Jeremy presenting a paper prototype

Our first Artcasting research team ‘deep day’ took place on Wednesday 27th May.  Some of the team were new to the idea of the ‘deep day’ so Chris (Speed) took charge of the whiteboard and gave us an insight into the creative and collaborative working ways of Design Informatics at Edinburgh College of Art.

The day started with feedback from our individual mini-projects.  Jen reviewed a survey that a gallery visitor might typically be asked to complete after an exhibition visit.  Reviewing the survey generated discussion around the purpose(s) of the questions asked and the data that might be generated.

Jeremy, who had been thinking about embodiment and the mobile phone, presented a review of gestures people might make with their phones in cultural spaces – including the fidget, the quick draw and the holster.  This lead to a discussion of acceptable and unacceptable behavior (and tacit knowledge) in cultural sector settings.

Chris (Barker) and I both took different approaches toward thinking about museum and gallery engagement in our mini-projects.  In addition, I provided an overview of some contemporary debates around the subject of arts evaluation: the social impact of the arts (intrinsic and instrumental, public and private), the use of quality/impact frameworks and associated methods of evaluation that predominately favour the production of quantitative data.
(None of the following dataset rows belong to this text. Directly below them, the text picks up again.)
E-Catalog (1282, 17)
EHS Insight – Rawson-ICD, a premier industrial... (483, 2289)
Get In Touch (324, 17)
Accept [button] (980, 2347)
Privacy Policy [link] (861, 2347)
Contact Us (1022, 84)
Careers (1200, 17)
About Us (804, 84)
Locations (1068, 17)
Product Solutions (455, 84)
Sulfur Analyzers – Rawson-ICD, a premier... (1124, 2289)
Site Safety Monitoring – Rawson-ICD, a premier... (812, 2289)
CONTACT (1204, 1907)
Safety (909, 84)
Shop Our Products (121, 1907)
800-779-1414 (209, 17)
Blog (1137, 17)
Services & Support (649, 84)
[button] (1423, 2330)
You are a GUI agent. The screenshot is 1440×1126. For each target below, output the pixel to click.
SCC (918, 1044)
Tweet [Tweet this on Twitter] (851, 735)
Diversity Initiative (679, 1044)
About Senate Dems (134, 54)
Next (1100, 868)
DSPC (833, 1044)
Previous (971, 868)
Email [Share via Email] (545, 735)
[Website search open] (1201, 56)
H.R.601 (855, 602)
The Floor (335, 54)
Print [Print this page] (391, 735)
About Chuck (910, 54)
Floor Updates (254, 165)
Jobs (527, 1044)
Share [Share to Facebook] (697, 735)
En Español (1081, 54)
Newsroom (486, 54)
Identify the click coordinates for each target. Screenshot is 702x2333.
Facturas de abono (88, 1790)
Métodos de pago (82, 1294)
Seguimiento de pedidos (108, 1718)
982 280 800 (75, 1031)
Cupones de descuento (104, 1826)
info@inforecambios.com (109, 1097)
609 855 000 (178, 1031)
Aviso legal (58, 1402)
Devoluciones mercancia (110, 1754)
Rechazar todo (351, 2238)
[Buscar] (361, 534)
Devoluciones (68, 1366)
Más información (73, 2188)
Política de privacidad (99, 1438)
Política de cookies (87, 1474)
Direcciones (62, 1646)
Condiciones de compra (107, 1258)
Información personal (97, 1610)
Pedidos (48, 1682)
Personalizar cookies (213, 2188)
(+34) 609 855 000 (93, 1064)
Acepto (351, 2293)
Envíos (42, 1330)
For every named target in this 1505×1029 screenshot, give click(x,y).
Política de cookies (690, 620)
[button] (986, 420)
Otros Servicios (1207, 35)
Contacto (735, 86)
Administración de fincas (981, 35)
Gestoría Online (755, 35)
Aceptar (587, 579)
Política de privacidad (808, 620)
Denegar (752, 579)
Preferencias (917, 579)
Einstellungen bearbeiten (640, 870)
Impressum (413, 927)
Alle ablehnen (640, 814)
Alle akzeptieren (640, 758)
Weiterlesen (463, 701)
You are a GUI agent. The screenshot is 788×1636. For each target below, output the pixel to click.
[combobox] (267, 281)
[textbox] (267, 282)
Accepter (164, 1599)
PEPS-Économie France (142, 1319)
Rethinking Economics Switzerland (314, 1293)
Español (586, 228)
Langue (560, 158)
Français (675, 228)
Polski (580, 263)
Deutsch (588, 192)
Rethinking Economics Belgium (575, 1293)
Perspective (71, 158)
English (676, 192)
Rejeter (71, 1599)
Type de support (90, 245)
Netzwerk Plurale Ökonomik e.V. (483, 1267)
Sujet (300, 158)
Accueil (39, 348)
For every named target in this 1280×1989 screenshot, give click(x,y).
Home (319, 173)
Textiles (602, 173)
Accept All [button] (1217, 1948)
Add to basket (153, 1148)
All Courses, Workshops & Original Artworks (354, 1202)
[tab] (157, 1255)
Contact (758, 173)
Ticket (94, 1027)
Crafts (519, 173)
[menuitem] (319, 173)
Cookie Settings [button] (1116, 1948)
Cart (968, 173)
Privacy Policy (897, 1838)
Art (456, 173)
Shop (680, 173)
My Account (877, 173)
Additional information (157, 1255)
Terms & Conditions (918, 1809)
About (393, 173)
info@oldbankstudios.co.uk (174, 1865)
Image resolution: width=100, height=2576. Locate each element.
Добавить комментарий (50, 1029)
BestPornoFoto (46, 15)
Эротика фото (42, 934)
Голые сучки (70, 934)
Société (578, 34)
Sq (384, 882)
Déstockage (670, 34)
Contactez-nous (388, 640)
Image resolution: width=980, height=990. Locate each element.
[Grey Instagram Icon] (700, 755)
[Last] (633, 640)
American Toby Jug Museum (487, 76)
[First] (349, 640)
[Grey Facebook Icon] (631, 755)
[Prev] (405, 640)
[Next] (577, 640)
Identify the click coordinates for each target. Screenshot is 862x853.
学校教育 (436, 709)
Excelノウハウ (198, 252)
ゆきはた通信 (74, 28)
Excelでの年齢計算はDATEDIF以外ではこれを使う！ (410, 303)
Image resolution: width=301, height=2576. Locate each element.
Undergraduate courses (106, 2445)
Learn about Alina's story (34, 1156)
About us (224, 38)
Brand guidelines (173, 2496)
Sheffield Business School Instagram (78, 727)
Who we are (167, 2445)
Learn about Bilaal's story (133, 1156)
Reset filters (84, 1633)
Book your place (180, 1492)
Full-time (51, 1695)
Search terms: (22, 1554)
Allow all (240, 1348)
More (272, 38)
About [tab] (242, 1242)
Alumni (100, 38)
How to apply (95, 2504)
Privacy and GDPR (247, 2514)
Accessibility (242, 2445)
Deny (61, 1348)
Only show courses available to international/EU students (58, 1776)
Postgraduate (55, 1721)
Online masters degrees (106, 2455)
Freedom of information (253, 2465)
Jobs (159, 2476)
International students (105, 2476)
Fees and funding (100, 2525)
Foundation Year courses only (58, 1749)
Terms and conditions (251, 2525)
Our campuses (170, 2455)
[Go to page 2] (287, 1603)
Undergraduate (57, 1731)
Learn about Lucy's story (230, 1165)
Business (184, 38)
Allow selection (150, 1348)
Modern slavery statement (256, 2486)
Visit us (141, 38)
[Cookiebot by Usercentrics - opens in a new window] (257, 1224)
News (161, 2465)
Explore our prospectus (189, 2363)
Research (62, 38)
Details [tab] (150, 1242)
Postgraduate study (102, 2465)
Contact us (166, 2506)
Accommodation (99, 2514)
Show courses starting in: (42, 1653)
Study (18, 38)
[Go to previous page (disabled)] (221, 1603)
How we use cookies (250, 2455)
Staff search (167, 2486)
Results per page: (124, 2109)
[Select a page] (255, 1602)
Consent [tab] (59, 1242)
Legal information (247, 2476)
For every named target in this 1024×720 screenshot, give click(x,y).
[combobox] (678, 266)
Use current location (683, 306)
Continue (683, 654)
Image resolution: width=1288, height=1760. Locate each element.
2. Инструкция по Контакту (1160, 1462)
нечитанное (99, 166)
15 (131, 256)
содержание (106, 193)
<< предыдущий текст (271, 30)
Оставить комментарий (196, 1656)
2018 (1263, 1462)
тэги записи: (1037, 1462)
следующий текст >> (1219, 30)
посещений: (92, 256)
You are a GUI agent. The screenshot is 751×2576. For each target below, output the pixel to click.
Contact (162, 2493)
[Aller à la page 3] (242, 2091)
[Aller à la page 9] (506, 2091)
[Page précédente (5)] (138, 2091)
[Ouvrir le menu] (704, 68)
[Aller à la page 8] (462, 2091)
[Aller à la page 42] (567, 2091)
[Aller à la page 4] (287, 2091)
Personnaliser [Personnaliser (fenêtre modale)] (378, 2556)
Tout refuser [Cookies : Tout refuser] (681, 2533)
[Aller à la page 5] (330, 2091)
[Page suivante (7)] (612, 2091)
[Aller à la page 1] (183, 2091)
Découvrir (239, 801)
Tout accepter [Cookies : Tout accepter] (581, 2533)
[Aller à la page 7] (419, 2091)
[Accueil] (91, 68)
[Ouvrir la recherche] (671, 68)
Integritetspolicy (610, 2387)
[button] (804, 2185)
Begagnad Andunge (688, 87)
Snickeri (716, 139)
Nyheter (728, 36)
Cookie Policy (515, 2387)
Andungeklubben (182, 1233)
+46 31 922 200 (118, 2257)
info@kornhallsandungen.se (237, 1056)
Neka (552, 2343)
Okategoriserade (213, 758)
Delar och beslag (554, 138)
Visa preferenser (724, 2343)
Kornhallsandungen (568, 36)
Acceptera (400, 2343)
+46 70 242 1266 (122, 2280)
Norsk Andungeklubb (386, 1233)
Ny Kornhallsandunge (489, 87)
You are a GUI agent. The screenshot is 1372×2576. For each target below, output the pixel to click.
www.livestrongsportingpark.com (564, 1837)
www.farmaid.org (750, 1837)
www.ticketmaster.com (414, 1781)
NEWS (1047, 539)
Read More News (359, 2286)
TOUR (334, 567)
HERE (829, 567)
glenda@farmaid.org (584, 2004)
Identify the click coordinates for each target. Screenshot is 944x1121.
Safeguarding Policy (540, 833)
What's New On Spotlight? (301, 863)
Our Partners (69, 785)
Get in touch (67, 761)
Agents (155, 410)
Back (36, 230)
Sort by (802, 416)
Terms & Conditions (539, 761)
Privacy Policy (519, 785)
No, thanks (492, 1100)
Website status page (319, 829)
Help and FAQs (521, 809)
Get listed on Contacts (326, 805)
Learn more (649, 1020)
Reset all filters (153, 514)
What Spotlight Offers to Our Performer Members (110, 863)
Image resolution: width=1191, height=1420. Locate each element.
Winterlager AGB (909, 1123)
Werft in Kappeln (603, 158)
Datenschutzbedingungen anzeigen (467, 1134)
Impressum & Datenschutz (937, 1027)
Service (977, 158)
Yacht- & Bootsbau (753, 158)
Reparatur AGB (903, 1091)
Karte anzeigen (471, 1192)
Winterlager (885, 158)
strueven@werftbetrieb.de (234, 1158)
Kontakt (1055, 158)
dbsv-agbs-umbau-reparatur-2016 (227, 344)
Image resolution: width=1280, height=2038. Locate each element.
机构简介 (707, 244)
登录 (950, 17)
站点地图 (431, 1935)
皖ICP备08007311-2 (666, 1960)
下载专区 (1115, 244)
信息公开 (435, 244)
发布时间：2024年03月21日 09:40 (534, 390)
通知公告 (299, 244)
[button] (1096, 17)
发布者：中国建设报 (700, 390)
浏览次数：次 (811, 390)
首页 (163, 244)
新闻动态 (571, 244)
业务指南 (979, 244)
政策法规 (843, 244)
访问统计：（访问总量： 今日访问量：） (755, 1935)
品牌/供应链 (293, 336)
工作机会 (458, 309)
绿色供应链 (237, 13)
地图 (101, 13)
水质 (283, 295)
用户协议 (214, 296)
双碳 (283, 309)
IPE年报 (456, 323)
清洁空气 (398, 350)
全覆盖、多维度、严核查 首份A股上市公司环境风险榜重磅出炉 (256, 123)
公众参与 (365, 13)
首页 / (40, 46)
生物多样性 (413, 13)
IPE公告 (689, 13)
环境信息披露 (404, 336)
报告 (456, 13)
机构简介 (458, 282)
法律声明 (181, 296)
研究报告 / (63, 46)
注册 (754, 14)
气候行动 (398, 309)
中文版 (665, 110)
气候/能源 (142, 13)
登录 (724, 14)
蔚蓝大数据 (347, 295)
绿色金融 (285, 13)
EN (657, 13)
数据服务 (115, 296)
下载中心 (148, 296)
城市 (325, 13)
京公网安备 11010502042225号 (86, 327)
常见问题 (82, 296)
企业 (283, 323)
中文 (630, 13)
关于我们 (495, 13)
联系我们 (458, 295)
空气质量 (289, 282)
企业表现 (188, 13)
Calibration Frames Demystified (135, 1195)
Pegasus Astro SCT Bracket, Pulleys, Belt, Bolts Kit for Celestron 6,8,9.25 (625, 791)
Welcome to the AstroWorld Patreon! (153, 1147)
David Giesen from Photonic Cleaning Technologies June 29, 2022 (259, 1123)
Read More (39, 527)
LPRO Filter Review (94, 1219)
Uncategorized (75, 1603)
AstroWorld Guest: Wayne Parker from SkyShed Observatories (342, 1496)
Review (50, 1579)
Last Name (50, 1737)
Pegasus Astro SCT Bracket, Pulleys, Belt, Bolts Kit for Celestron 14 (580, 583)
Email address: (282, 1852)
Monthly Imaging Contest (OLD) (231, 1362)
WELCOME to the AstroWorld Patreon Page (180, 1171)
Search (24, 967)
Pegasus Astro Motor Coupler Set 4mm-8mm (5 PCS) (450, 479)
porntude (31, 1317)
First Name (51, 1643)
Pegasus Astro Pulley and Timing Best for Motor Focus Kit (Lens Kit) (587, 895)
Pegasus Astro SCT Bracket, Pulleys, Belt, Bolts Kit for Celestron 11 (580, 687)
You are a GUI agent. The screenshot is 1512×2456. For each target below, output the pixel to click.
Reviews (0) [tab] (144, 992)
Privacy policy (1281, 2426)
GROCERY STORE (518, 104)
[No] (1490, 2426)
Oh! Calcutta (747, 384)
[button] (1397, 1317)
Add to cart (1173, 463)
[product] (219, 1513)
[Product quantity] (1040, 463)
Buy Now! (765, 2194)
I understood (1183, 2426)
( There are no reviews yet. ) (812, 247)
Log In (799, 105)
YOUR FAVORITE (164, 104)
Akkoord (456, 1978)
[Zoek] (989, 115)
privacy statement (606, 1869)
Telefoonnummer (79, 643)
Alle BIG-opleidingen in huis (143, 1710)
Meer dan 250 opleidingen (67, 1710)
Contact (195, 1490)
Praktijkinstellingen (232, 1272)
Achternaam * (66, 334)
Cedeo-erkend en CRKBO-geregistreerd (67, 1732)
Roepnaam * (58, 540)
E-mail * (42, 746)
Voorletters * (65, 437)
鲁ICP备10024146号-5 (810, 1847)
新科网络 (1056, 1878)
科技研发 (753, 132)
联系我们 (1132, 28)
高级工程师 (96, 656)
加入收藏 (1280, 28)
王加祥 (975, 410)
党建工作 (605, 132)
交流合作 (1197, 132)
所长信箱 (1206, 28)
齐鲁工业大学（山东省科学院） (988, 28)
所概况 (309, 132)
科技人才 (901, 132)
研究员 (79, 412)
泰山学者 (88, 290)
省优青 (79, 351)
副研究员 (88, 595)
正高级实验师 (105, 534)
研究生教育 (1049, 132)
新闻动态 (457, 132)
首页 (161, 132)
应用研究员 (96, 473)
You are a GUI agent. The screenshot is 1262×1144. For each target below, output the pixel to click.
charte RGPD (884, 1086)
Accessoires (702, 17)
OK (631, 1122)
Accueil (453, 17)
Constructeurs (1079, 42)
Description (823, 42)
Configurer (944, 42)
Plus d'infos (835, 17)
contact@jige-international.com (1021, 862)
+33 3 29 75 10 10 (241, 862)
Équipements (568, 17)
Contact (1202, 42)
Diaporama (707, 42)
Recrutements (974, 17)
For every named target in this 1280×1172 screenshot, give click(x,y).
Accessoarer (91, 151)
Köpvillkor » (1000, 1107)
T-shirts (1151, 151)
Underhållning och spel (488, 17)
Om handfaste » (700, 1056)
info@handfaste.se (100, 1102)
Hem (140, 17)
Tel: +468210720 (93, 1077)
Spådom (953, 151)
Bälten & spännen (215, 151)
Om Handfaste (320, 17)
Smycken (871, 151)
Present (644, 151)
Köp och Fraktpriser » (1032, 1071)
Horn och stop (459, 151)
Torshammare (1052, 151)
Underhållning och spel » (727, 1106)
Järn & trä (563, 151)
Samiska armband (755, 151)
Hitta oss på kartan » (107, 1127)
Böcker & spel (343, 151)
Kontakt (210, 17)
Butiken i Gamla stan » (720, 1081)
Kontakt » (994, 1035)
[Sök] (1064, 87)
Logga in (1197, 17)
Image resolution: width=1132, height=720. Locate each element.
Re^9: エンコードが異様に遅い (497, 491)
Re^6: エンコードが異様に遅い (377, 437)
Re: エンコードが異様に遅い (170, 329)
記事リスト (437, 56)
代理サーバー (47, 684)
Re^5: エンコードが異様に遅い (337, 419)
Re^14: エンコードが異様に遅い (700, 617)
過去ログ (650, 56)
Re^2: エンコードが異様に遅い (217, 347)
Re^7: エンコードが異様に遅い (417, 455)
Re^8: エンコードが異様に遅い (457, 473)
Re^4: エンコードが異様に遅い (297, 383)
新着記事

One of the highlights of the day included a ‘Pop-Prototyping on Paper’ exercise to design and bring to life our imagined versions of the Artcasting app. Though our apps differed in content, and clearly Chris Barker (Developer) had the edge on the design front, the process generated lots of ideas (too many?) about content and functionality.   We came away with a list of questions we hope our target audience (of 13-25 year olds) will help us to answer during workshops taking place in July.